Central to Dr. Novotny’s approach is Jonathan Haidt’s Moral Foundations Theory, which provides a cultural lens for grasping differences across cultures, within cultures, and in the daily experiences of the clients and students therapists encounter. Rather than reducing cultural competence to demographic categories or political orthodoxies, this model helps clinicians understand the deep moral structures that shape how different people experience and navigate the world.
The course explores specific clinical applications, including the often-overlooked clinical utility of understanding moral foundations like disgust, loyalty, and sanctity. Participants will examine how this structural model explains both interpersonal divisions (between people) and intrapsychic divisions (within individuals), and explore practical ways to bridge those divisions through genuine cultural understanding and relational attunement.
The course also critically examines competing moral models and welcomes thoughtful critique, modeling the intellectual humility and openness it advocates. This is education that respects practitioners’ intelligence and moral seriousness rather than prescribing ideological positions.
At FAIR, we believe that moving beyond polarization requires more than good intentions; it requires better frameworks for understanding human difference and commonality.

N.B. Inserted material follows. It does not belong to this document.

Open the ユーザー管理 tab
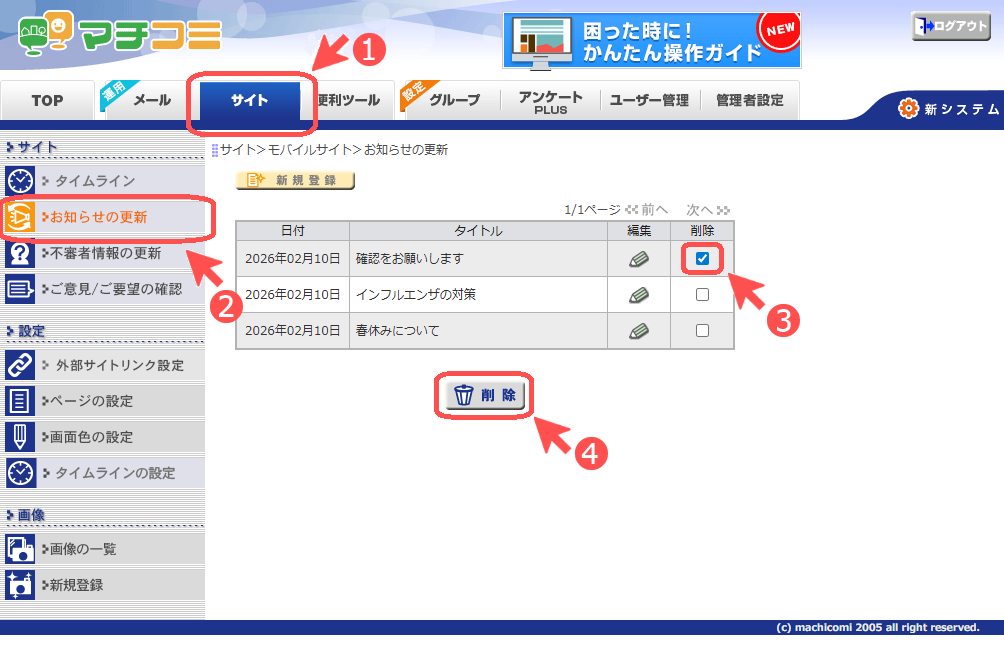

This webinar exemplifies our commitment to practical solutions that honor both individual dignity and shared humanity, that take culture seriously without reducing people to demographic categories, and that create space for genuine engagement across differences.
Mental health professionals occupy a unique position in our culture. The frameworks they use, the questions they ask, and the assumptions they bring to their work ripple outward, shaping not just individual clients but families, communities, and the broader culture. Supporting therapists in developing more nuanced, genuinely therapeutic approaches to culture and diversity serves our broader mission of building a society where all people are treated as individuals.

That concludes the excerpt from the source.